Hiking in Little Switzerland
Spend all day, or just part of it, hiking the Mullerthal Trail — the so-called Little Switzerland of Luxembourg. This extensive network of hiking trails — 112 km (70 miles) in all — passes through deep-green forests, prehistoric rock formations and rushing rivers and streams. You can explore on your own, or have a private guide show you the highlights.
Along the trail, you can visit several small towns and villages with ruined castles adorning their hilltops. Stop to rest in a medieval town square, then head off into the canyons and caves, some of which are marked with the carvings of their ancient inhabitants.
The trail has been named one of Europe’s best for hiking, but is still relatively unknown compared to more popular nature walks. It means it’s a more peaceful destination in the warmer months of June through August. Choose your timing and desired challenge, and we can tailor your hike to your interests.
Luxembourg’s Mullerthal Trail, with its deep forests and craggy rock formations running with waterfalls and streams, is known as Little Switzerland for its abundant natural beauty. The trail runs for 112 km (70 miles) in three distinct trail loops, and has been called one of Europe’s most underrated hikes. Because it’s in off-radar Luxembourg, it’s also less crowded than many other hiking destinations, particularly in the warmer months.
You can tailor this hike to your desired level of effort and time spent, and you can see other sights along the way, depending on which path you pick. The trails themselves traverse deep forests, prehistoric caves, rock canyons and human-made features like steps and arched bridges that blend into the dappled landscape, bringing scenes from The Lord of the Rings to mind.
One trail starts in the town of Echternach, a pastel-painted town on the banks of the Sûre River, near the German border. The route passes through several other villages where you can stop and rest, before passing through the Sûre Valley, with its green-carpeted riverbanks sloping among the tree-dotted hillsides.
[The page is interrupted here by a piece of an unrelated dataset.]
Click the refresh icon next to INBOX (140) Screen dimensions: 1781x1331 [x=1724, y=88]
Several castles also emerge out of the green at various points on the Mullerthal, including the 11th-century ruin of Beaufort Castle, and the much more recently built Meysembourg Castle, an 1880 structure with sheer white walls topped by steep black spires. The romantic building stands on a bluff on a site that has had a castle on it since the 12th century.
Another 12th-century castle stands atop the nearby tiny town of Larochette, which boasts a medieval heart and only around 1,200 inhabitants. You can explore the castle’s ruin as a break from the more natural parts of the trail.
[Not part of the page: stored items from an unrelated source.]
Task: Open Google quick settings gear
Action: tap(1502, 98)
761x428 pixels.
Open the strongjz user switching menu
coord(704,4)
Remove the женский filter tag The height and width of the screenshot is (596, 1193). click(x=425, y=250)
On the trail again, you’ll encounter several protected forests, including the Saueruecht, a nature reserve rich in strange rock formations, moss-covered trees and other hints that you’ve stepped into a fairy tale.
You can take a hike on your own or with a private guide, who can tell you more about the sites you visit and the details of the landscape. The trails are open most of the year, from March through November.